Written exercise: In the listing below, start with the line that contains "You are a computer-use agent. The height" and go on through the line that contains "Action: [x=362, y=159]". Put those lines into a numbered list and leave out any blank lines.

Word and element location listing

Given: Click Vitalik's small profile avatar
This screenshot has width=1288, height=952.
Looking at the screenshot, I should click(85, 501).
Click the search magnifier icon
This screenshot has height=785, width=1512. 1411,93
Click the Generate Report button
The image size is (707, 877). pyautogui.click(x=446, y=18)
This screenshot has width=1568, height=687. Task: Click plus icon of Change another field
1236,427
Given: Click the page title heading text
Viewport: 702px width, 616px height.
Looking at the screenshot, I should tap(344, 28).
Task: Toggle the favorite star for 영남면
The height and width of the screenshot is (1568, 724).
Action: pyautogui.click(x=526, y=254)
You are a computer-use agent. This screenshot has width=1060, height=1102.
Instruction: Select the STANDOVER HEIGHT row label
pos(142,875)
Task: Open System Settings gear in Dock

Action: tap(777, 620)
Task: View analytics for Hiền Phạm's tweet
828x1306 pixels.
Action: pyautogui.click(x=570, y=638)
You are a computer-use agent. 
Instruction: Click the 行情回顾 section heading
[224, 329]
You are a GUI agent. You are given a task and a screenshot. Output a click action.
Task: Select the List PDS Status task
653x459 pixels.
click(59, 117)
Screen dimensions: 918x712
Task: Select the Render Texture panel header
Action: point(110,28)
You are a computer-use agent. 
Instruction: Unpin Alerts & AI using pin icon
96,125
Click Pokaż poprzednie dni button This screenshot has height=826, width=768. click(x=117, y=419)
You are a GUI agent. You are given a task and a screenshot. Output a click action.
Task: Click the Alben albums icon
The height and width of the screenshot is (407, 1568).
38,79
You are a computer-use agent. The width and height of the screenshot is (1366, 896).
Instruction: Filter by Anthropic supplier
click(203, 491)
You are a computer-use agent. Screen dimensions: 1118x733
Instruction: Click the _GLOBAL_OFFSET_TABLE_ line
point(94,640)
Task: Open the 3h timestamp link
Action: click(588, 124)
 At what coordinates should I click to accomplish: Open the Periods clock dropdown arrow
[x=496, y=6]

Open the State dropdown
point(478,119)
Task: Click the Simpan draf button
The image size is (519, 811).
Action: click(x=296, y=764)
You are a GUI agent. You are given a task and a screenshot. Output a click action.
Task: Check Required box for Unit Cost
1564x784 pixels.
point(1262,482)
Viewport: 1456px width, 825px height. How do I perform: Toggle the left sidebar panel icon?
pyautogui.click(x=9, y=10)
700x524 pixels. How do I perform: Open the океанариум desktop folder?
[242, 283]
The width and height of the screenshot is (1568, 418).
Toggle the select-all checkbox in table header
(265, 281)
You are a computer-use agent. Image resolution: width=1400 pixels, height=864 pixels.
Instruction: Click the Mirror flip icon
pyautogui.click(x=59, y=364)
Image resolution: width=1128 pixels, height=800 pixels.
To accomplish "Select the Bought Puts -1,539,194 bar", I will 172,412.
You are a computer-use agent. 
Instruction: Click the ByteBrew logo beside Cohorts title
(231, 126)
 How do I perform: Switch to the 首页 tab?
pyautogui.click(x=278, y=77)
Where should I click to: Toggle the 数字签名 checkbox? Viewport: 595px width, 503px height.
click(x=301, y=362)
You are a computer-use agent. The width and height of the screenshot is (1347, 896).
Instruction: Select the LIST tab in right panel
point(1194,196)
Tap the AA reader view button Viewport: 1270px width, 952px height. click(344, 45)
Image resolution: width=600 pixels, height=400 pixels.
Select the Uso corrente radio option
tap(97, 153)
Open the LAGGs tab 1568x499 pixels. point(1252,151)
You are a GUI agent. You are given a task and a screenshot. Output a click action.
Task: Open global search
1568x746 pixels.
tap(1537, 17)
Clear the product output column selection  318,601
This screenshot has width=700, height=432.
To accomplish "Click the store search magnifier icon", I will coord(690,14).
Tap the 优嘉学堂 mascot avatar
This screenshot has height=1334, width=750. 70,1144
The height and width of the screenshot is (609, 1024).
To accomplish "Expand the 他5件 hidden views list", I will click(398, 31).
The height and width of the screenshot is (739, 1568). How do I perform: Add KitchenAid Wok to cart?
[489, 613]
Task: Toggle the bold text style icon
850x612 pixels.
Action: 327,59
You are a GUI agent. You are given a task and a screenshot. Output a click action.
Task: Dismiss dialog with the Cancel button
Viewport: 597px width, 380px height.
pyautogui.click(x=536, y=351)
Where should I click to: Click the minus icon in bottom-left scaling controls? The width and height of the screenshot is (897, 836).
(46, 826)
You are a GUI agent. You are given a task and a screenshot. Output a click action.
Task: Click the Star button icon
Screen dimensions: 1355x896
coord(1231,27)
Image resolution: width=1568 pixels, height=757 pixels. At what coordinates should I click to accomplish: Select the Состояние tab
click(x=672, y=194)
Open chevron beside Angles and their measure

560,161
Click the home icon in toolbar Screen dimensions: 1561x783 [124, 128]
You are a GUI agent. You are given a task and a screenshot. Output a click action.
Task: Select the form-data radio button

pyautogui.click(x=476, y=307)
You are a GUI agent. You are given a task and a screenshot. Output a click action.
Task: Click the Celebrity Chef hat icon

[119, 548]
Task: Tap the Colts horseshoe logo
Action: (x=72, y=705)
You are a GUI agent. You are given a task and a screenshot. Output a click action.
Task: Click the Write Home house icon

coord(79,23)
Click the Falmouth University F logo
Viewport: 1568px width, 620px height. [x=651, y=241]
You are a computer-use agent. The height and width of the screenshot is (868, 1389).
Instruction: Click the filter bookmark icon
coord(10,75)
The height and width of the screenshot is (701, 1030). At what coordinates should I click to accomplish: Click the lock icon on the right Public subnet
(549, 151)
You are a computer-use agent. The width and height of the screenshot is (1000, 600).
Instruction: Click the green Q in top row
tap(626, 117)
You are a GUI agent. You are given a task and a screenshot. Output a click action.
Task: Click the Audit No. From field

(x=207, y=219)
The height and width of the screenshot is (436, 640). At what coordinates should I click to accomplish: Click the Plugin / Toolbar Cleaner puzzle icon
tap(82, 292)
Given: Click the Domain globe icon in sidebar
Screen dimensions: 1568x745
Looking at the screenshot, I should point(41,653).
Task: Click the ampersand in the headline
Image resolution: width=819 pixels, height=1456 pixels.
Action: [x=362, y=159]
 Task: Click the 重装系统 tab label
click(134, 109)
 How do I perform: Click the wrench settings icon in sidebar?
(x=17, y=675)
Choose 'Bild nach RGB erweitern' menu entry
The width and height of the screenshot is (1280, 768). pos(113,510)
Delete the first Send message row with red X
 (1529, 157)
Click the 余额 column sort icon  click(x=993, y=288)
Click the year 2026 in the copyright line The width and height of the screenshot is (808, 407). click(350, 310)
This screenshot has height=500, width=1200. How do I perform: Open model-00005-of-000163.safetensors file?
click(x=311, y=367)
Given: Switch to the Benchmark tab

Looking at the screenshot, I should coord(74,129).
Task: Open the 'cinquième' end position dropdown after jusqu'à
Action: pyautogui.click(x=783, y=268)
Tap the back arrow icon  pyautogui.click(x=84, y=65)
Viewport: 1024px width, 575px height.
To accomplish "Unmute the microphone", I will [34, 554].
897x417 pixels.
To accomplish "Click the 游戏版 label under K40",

Answer to this problem:
1. You are a computer-use agent. The height and width of the screenshot is (868, 1389).
2. Instruction: Click the filter bookmark icon
3. coord(10,75)
4. The height and width of the screenshot is (701, 1030). At what coordinates should I click to accomplish: Click the lock icon on the right Public subnet
5. (549, 151)
6. You are a computer-use agent. The width and height of the screenshot is (1000, 600).
7. Instruction: Click the green Q in top row
8. tap(626, 117)
9. You are a GUI agent. You are given a task and a screenshot. Output a click action.
10. Task: Click the Audit No. From field
11. (x=207, y=219)
12. The height and width of the screenshot is (436, 640). At what coordinates should I click to accomplish: Click the Plugin / Toolbar Cleaner puzzle icon
13. tap(82, 292)
14. Given: Click the Domain globe icon in sidebar
15. Screen dimensions: 1568x745
16. Looking at the screenshot, I should point(41,653).
17. Task: Click the ampersand in the headline
18. Image resolution: width=819 pixels, height=1456 pixels.
19. Action: [x=362, y=159]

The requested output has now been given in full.